What you should do:
Go through the data underneath and copy every line exactly.
Segment Open
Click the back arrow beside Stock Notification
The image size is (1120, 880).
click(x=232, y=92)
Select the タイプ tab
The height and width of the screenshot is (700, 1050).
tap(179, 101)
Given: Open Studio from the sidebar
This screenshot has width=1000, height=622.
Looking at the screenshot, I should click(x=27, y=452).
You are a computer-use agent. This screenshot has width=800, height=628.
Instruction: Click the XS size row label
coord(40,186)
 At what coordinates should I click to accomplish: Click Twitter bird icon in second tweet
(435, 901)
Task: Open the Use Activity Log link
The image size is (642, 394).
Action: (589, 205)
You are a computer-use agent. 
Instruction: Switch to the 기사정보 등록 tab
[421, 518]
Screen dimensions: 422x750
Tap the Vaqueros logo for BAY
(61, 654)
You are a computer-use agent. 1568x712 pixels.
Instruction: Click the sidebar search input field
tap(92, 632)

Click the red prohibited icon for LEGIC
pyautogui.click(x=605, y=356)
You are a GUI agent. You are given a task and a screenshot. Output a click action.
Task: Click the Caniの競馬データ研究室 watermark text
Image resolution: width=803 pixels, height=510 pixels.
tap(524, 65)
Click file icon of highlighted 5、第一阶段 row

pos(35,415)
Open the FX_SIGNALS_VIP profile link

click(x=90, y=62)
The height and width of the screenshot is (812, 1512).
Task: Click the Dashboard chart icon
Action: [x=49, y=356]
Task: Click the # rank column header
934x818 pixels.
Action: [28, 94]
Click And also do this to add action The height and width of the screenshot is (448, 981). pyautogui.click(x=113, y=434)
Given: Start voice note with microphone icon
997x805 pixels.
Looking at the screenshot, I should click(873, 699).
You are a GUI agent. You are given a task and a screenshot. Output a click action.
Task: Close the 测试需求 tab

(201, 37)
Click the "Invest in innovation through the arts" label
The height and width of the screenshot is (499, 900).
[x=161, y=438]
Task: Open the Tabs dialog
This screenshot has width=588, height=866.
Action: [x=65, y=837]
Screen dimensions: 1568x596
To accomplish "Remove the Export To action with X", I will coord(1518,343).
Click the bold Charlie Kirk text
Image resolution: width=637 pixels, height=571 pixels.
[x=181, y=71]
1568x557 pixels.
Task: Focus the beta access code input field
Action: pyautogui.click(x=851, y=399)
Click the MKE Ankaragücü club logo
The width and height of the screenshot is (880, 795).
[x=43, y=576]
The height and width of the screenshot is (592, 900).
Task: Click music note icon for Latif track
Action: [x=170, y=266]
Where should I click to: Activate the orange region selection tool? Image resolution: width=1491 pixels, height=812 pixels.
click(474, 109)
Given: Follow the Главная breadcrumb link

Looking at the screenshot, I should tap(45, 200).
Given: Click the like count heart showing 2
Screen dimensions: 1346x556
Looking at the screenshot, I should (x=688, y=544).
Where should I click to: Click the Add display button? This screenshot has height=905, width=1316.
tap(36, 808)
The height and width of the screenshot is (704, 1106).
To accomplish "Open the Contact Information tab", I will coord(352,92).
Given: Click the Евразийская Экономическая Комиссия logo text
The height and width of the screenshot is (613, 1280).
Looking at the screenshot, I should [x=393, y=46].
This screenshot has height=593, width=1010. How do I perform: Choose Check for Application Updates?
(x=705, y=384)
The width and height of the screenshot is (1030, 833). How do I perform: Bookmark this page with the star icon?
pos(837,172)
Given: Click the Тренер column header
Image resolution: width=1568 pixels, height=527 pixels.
Segment Closed
Exercise result:
Click the back arrow beside Stock Notification
The image size is (1120, 880).
click(x=232, y=92)
Select the タイプ tab
The height and width of the screenshot is (700, 1050).
tap(179, 101)
Given: Open Studio from the sidebar
This screenshot has width=1000, height=622.
Looking at the screenshot, I should click(x=27, y=452).
You are a computer-use agent. This screenshot has width=800, height=628.
Instruction: Click the XS size row label
coord(40,186)
 At what coordinates should I click to accomplish: Click Twitter bird icon in second tweet
(435, 901)
Task: Open the Use Activity Log link
The image size is (642, 394).
Action: (589, 205)
You are a computer-use agent. 
Instruction: Switch to the 기사정보 등록 tab
[421, 518]
Screen dimensions: 422x750
Tap the Vaqueros logo for BAY
(61, 654)
You are a computer-use agent. 1568x712 pixels.
Instruction: Click the sidebar search input field
tap(92, 632)

Click the red prohibited icon for LEGIC
pyautogui.click(x=605, y=356)
You are a GUI agent. You are given a task and a screenshot. Output a click action.
Task: Click the Caniの競馬データ研究室 watermark text
Image resolution: width=803 pixels, height=510 pixels.
tap(524, 65)
Click file icon of highlighted 5、第一阶段 row

pos(35,415)
Open the FX_SIGNALS_VIP profile link

click(x=90, y=62)
The height and width of the screenshot is (812, 1512).
Task: Click the Dashboard chart icon
Action: [x=49, y=356]
Task: Click the # rank column header
934x818 pixels.
Action: [28, 94]
Click And also do this to add action The height and width of the screenshot is (448, 981). pyautogui.click(x=113, y=434)
Given: Start voice note with microphone icon
997x805 pixels.
Looking at the screenshot, I should click(873, 699).
You are a GUI agent. You are given a task and a screenshot. Output a click action.
Task: Close the 测试需求 tab

(201, 37)
Click the "Invest in innovation through the arts" label
The height and width of the screenshot is (499, 900).
[x=161, y=438]
Task: Open the Tabs dialog
This screenshot has width=588, height=866.
Action: [x=65, y=837]
Screen dimensions: 1568x596
To accomplish "Remove the Export To action with X", I will coord(1518,343).
Click the bold Charlie Kirk text
Image resolution: width=637 pixels, height=571 pixels.
[x=181, y=71]
1568x557 pixels.
Task: Focus the beta access code input field
Action: pyautogui.click(x=851, y=399)
Click the MKE Ankaragücü club logo
The width and height of the screenshot is (880, 795).
[x=43, y=576]
The height and width of the screenshot is (592, 900).
Task: Click music note icon for Latif track
Action: [x=170, y=266]
Where should I click to: Activate the orange region selection tool? Image resolution: width=1491 pixels, height=812 pixels.
click(474, 109)
Given: Follow the Главная breadcrumb link

Looking at the screenshot, I should tap(45, 200).
Given: Click the like count heart showing 2
Screen dimensions: 1346x556
Looking at the screenshot, I should (x=688, y=544).
Where should I click to: Click the Add display button? This screenshot has height=905, width=1316.
tap(36, 808)
The height and width of the screenshot is (704, 1106).
To accomplish "Open the Contact Information tab", I will coord(352,92).
Given: Click the Евразийская Экономическая Комиссия logo text
The height and width of the screenshot is (613, 1280).
Looking at the screenshot, I should [x=393, y=46].
This screenshot has height=593, width=1010. How do I perform: Choose Check for Application Updates?
(x=705, y=384)
The width and height of the screenshot is (1030, 833). How do I perform: Bookmark this page with the star icon?
pos(837,172)
Given: Click the Тренер column header
Image resolution: width=1568 pixels, height=527 pixels.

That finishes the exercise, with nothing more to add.